Написала портрет Иосифа Бродского — «русского поэта, английского эссеиста и американского гражданина», как он себя называл. Пока писала его портрет, испытывала целый комплекс противоречивых чувств. Ощущение тяжелейшего как плита одиночества, воды, темной, ледяной, затягивающей куда-то на глубину. А также, как ни странно, разряженного воздуха... Тут же в голове всплыли строки из его стихотворения: «Я буду мерцать в проводах лейтенантом неба и прятаться в облако, слыша гром». Ощущение сильного потока и в то же время обездвиживания, провала в бесконечность, в безвременье. Уже после того, как написала портрет, нашла его воспоминания о детстве. Где Ленинград, Петербург — «самый красивый город на свете. С огромной серой рекой, повисшей над своим глубоким дном, как огромное серое небо — над ней самой». Когда он подходил к Неве и долго смотрел на нее, «скованную немотой», и думал о том, что делают рыбы зимой под толстым льдом.
Вторая часть его жизни, проведенная в изгнании, в «прерогативе одинокого путешественника», интересна тем, что тема контраста неподвижности и подвижности, полета, свободы и погружения во внутренние воды сквозит через все его творчество.
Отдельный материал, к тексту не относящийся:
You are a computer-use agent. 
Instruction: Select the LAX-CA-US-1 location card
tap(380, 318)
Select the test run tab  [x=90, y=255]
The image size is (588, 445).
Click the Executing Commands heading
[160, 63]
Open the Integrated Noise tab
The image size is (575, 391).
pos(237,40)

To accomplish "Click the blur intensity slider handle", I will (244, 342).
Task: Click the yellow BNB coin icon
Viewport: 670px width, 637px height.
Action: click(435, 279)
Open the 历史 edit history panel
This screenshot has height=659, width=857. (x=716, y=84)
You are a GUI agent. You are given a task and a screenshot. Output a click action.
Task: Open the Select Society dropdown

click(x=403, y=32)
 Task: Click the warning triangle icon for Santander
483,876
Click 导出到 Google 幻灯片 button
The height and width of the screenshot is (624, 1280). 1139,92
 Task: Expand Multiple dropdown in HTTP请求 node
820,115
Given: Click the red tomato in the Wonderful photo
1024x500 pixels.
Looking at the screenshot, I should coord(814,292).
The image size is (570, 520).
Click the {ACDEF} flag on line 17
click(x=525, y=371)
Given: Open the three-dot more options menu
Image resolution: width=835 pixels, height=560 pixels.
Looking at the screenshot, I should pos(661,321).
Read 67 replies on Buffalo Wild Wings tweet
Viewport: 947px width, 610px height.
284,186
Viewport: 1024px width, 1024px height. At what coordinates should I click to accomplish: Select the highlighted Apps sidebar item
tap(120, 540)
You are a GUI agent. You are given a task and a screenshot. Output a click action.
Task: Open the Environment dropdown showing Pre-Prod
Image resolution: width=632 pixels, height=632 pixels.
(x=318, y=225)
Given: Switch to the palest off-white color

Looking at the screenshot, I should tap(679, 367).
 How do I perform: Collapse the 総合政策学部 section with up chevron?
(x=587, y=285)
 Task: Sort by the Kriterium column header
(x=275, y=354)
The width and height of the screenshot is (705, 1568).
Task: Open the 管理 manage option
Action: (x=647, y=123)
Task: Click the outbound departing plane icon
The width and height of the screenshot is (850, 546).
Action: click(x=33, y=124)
Он пишет, что «перемена места не приводит к перемене экзистенциальной сути бытия, поскольку Человек приносит с собой тупик в любую <...> часть света».
В эмиграции он находит пространство, где время течет по-особому, где конечное встречается с бесконечным. Это Венеция. Он приезжал в Венецию зимой, когда город растворялся в тумане. И казалось, что терялся во времени — идеальное пространство для его души. Где «всякое творчество есть по сути своей молитва. Всякое творчество направлено в ухо Всевышнего. В этом, собственно, сущность искусства. Это безусловно».
Кидаю краску мастихином на портрет и как будто имею дело не с краской, а с бетоном. Бродский смотрит на меня свысока, высокомерно, отстраненно. Теряется, ускользает в холодной серо-голубой палитре на картоне.
Слушаю Альфреда Шнитке «Поток»... Размышляю о Бродском красками... Чем было для него пространство жизни? Думаю, оно не имело границ и рамок. Везде было тесно для его натуры... И в его внутренней бесконечности он всегда находил путь вопреки обстоятельствам. И осознавал свою траекторию полета. «И до определенного времени еще действуют силы тяготения, но когда-то выходишь за некий предел, возникает иная система тяготения – вовне. И там, как на Байконуре, никого нет. Вы понимаете?».